Set in Miami, the glossy, artificial milieu that Lucy and Lena inhabit might seem a world away from the grim Edinburgh housing estates of Welsh's seminal 1993 debut, Trainspotting. But Lucy's constant calorie counting and Lena's love of fatty treats actually has much in common with the heroin dependency of seedy junkies like Renton and Sick Boy.
"They all have really addictive personalities," says Welsh. "We make everything into addiction and we're addicted to everything. We're very compulsive/obsessive as we basically live in an OCD society. If you're overweight, you don't think, 'I need to eat less' because we have to substitute other products for that instead. So we have all these weight-loss and diet/exercise programmes, as the idea is to just keep consuming."
According to Welsh, attitudes towards eating have radically changed in recent decades.
"Poor people used to be thin because they didn't get enough to eat but now poor people are fat because they're eating the wrong food, which is basically processed food they can't metabolise," he says. "In America, some states like Florida and Colorado have a very healthy diet but a lot of other parts of the country have fallen behind Britain in terms of their actual food.
"The food revolution we've had here [in Britain] over the past 20 years still hasn't happened at grass roots level in America. They're still growing GM crops, which we wouldn't put up with here. It's very interesting, because it's such a food-related society.

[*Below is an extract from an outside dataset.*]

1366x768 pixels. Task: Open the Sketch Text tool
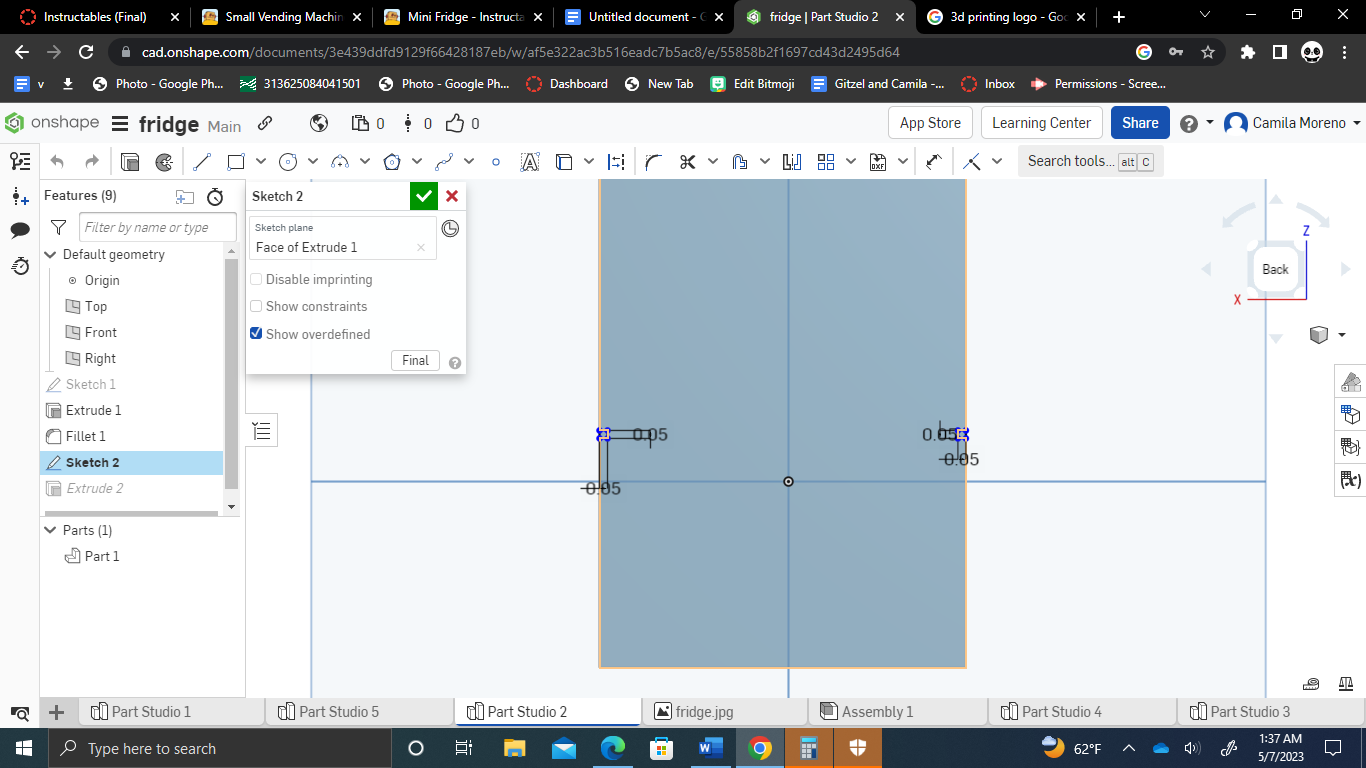pyautogui.click(x=528, y=160)
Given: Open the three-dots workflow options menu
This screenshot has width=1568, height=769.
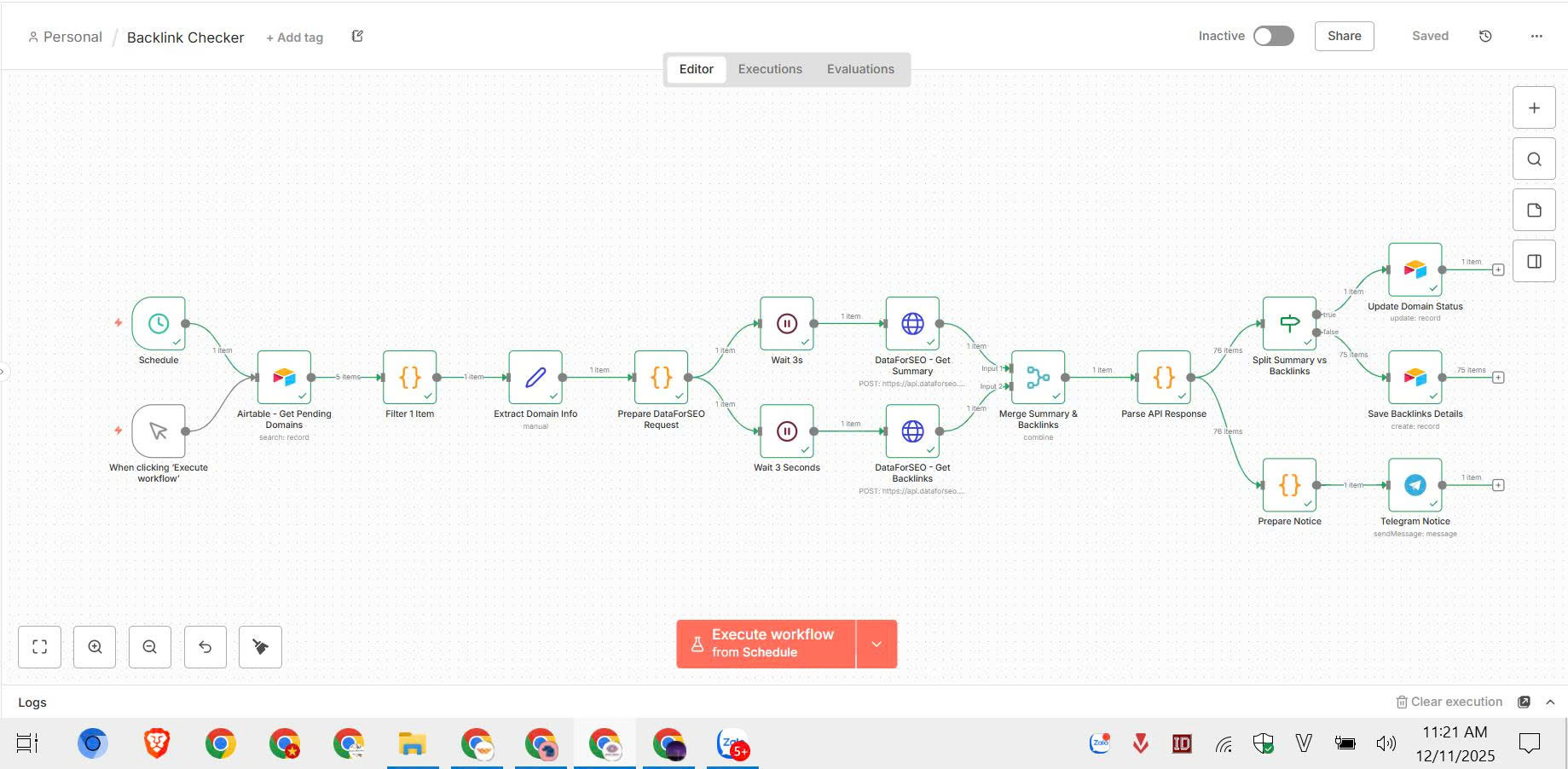Looking at the screenshot, I should (1536, 36).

It's like when a couple of our friends come over to see my wife and me. They're not overweight - they're actually quite thin - but they talk incessantly about food. It's like how the weather is the stock conversation in Britain. With food in America, if they're not eating it, they're talking about it."
Having originally settled in Chicago, Welsh now divides his time between Illinois and Florida after falling for the allure of Miami's tropical climate and laid-back lifestyle. "I started going down there when I was DJing as I used to hang out at some of the bars during the Miami Music Conference," he says. "I had a bit of cash so I bought an apartment, so I could spend some time there. Chicago is a great town but the winters are very, very brutal, with real Siberian weather.
"It's become a well-known city through film and TV and they make a lot of programmes there because of the light. You've got a lot of artists, photographers and models, so it's a very visual culture. It's not a great book town but it's a great visual arts town."
Home to best-selling crime scribes like Carl Hiassen and Dexter creator Jeff Lindsay, Miami's glitz and glamour has fired Welsh's imagination more than Chicago's more rarified literary tradition.
"I'm more inspired to write in Miami than in Chicago," he says. "I like Chicago but it feels like a British city in a way. It's more ossified and it's an old industrial, working class town. There are some great writers who have come out of Chicago but they know more about the place than I do. They're steeped in it and I'll never be able to write about Chicago in the way they do. I feel that Miami is as valid as anywhere if you've just got off the boat or the plane, because it's being formed right before your eyes. There's nothing that's set in stone."
Irvine Welsh will appear at the Auckland Writers Festival, Aotea Centre, May 15, 16, 17.